It’s always hard to judge a show for children when you don’t actually have a child in tow. The Lost Lending Library, Punchdrunk’s contribution to the Edinburgh International Festival, firmly states that adults must be accompanied by a child. Exceptions were made for reviewers.
A small group of us, then, mainly children, are ushered into a corner of the bar of the Church Hill Theatre to be greeted by a librarian called Perry (Simon Maeder), a symphony in browns and earnestness, who introduces himself as an apprentice guardian in The Lost Lending Library, all 314 floors of it, which jumps from place to place “connecting with the best imaginations around the world.”
But when he sweeps aside the curtain that ostensibly leads us into this magical place, the door has vanished. That’s the beginning of a journey to find the library and understand the possibilities of imagination.
First, a tray of assorted objects – a snowstorm, a spaceship, a globe, a wellington boot – is brought out and the children are encouraged to build a story (setting, character, qualities, problem, resolution), then we search around a larger space for clues. Finally, we are ushered into a tiny room, where we sit and listen to another story and have our efforts gently rewarded. (With a library card!)

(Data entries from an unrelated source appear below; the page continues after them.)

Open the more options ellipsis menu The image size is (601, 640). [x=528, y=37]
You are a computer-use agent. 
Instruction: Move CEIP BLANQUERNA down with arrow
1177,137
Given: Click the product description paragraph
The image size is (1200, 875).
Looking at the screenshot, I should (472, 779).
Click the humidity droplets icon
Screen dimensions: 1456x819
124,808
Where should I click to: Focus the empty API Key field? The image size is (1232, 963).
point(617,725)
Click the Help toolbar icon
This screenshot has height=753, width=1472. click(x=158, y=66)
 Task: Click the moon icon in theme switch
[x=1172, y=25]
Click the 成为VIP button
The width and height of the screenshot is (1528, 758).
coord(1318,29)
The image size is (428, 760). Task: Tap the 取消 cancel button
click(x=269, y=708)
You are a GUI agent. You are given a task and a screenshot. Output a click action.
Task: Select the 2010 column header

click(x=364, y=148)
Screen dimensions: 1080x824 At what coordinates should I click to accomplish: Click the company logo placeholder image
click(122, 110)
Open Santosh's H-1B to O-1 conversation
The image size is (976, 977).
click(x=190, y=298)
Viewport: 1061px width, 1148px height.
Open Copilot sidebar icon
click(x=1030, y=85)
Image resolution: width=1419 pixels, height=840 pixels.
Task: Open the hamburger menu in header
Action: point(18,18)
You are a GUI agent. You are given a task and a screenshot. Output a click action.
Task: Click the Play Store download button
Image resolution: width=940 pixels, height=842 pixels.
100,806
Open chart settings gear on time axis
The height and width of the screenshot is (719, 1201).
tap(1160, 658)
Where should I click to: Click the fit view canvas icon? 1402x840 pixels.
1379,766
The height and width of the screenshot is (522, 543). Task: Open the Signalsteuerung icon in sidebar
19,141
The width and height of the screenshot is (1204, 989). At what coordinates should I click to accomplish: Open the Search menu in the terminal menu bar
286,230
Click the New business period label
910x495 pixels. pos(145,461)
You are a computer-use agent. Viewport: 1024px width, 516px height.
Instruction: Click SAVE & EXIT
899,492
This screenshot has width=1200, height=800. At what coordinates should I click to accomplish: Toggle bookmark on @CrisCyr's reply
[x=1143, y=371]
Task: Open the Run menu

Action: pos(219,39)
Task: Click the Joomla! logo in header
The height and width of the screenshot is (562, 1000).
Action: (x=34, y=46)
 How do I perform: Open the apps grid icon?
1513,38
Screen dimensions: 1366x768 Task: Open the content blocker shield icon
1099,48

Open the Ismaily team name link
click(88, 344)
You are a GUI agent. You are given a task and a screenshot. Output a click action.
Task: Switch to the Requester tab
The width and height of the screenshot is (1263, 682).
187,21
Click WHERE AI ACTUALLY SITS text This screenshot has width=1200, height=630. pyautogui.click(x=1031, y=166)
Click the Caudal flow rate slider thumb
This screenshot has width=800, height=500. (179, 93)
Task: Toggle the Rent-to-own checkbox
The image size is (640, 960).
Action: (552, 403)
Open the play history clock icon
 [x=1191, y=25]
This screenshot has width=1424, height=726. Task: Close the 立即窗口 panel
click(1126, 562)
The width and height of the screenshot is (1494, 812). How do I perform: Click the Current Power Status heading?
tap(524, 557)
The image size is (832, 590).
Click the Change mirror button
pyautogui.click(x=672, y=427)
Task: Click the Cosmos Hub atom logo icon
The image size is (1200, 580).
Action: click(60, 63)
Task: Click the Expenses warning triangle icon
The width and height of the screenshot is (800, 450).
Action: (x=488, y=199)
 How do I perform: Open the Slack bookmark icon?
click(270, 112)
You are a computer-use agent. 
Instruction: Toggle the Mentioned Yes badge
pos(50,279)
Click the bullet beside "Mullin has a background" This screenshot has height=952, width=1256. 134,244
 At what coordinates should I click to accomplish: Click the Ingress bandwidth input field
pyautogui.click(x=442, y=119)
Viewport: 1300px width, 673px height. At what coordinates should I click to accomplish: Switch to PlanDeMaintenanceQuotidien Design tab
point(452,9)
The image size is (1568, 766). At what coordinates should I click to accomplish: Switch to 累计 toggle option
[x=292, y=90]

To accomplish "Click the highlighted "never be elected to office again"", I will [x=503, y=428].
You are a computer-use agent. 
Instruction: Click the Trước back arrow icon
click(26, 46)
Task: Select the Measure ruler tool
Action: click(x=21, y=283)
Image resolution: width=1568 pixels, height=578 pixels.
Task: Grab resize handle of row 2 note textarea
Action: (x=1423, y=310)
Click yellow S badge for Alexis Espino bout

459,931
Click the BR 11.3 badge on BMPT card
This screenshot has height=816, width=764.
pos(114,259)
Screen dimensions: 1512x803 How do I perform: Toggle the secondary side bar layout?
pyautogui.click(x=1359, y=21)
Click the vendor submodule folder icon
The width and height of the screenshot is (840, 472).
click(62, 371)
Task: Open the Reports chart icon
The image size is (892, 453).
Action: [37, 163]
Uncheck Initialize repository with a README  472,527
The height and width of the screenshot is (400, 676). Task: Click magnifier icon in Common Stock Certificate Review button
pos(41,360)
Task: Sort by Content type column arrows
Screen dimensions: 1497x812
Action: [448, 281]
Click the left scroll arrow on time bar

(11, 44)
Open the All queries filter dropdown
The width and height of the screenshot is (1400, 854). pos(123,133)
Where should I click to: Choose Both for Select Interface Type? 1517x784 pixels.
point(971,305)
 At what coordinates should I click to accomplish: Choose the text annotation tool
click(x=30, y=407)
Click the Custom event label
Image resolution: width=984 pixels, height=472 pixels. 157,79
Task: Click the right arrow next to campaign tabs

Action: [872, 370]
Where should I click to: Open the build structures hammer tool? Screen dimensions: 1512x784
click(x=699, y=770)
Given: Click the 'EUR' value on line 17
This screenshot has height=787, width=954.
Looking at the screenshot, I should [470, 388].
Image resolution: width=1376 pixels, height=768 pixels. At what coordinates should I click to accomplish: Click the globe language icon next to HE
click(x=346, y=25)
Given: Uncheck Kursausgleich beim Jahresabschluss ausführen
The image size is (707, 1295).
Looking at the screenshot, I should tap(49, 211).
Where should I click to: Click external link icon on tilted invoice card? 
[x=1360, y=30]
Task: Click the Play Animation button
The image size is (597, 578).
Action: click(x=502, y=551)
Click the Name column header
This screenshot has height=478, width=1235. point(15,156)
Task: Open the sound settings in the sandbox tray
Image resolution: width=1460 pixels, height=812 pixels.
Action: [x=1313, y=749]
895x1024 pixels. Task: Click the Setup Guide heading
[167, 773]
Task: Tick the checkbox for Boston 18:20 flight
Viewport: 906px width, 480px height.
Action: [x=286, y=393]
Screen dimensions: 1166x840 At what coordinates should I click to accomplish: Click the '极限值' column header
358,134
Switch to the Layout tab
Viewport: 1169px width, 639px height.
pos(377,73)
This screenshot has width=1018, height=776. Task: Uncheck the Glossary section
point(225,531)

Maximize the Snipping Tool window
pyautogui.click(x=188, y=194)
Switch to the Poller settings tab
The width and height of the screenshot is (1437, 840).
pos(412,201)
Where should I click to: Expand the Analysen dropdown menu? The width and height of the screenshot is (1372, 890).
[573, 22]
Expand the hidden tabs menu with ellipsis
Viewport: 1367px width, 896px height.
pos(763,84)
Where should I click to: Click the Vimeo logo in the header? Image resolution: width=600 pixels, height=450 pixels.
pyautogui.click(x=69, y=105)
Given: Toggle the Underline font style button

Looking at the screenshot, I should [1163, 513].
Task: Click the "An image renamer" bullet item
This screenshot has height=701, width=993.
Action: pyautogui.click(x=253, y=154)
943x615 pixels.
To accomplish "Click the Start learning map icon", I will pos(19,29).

The show, written and directed by Mia Jerome and produced by Punchdrunk Enrichment (the educational arm of the immersive theatre company), reveals all the merits of their approach. The detail in Kate Rigby’s original design of the library, when we eventually enter what we are told is the Miscellaneous Section, is a joy. The meticulous set building has created a room where paper planes fly overhead, a little train runs through the crammed bookshelves, and inspirational photographs of figures such as Malala Yousafzai are pinned to the walls.
There are sinister rumbles from the sound system, and phones that are hidden within piles of books. There are mementoes of Italy, Mexico and a treasure trove of peals and precious jewels. Dusty labels, cobwebs and fascinating volumes abound.
But the disadvantages of the approach are on view too. There isn’t enough attention paid to the power of the narrative; the stories told are bland. And there is too much verbal emphasis on the fact that we are all capable of imagining the best stories of all. Being told it over and over again is no compensation for the fact that the structure – unusually for Punchdrunk – doesn’t allow time to explore the space on your own, or to let your thoughts really run riot in the minutiae of the wonderful world they have created.
Some of my younger companions seemed engrossed; others were clearly bored, perhaps willing to be more adventurous than the constraints imposed upon them. It’s a pleasant hour, but not a transformative one.